Dass Mensing nun zu macht, findet Katja Aschen bedauerlich. „Es geht ja nicht nur um den Sparclub. Die Gaststätte ist auch ein sozialer Mittelpunkt. Und unsere Laienspielgruppe hat nun gar keine Spielstätte mehr“, sagt sie.
Bei den Aufführungen bei Mensing war jedes Jahr Platz für rund 100 Zuschauer. „Wir können eventuell in Zukunft ins Allmers-Haus ausweichen“, sagt Katja Aschen. Doch dort kommen nicht einmal halb so viele Zuschauer unter.
Gastronomie
T Mensings Gaststätte schließt: Das letzte Labskaus
Was machen die Sparer eigentlich mit dem Geld?
Viele der Sparer leben in Rechtenfleth, manche auch in der Umgebung. „Wir haben schon seit Jahren unseren Wohnwagen hier auf dem Campingplatz und kommen gern her“, sagt Ralf Werner (59) aus Bremerhaven, der mit seiner Freundin Manuela Immisch Mitglied im Sparclub geworden ist.
„Hier in der Gaststätte haben wir Freunde gefunden“, erzählt er. In Zukunft werden die beiden wohl häufiger in das Lokal auf dem Campingplatz gehen. So wie viele andere Sparer kann auch er noch nicht so genau sagen, was er mit dem Geld vorhat. „Gute Frage“, sagt er nur. Vielleicht macht der eine oder andere aber auch nur ein Geheimnis um die geplanten Weihnachtsgeschenke. Muss ja nicht in der Zeitung stehen.

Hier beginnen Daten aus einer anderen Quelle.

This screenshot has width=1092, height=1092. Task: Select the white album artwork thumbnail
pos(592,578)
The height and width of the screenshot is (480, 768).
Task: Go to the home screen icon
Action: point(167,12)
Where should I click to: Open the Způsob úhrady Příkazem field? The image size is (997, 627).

Auch Wolfgang Mensing spart natürlich immer fleißig mit. Was er mit dem Geld vorhat? „Was Schönes“, gibt er kurz zurück. Weihnachtsgeschenke werden damit nicht gekauft, sagt er schließlich.Trotzdem soll weiter für die Familie gespart werden.
Wie geht es mit den Sparern von Mensing weiter?
Katja Aschen und ihr Mann Peter wollen die Spar-Tradition aber auch nach der Schließung der Gaststätte weiter pflegen. „Wir treffen uns weiter einmal im Monat zum Essen mit unseren Freunden und sparen dann für uns“, sagt sie. Nur dann eben nicht mehr bei Mensing, sondern in anderen Lokalen in der Region oder vielleicht auch öfter mal zu Hause.
Und was geschieht nun mit dem alten Sparschrank aus dem Rechtenflether Lokal? Hängt er vielleicht bald bei Ehepaar Aschen zu Hause? Oder doch auf dem Campingplatz? Eher nicht. Ein anderer Sparclub soll bereits Interesse an dem guten Stück bekundet haben, sagt Mensing.
Mensings Rente hat doch noch etwas Gutes
Zumindest einen Vorteil sieht Katja Aschen darin, dass Wolfgang Mensing nun in den Ruhestand geht. „Jetzt können wir ihn endlich auch mal zum Geburtstag einladen. Bisher musste er dann ja immer arbeiten, weil wir meistens bei ihm gefeiert haben“, sagt sie und lacht. Es könnte also gut sein, dass das Ehepaar Mensing bald eine Menge Einladungen bekommt.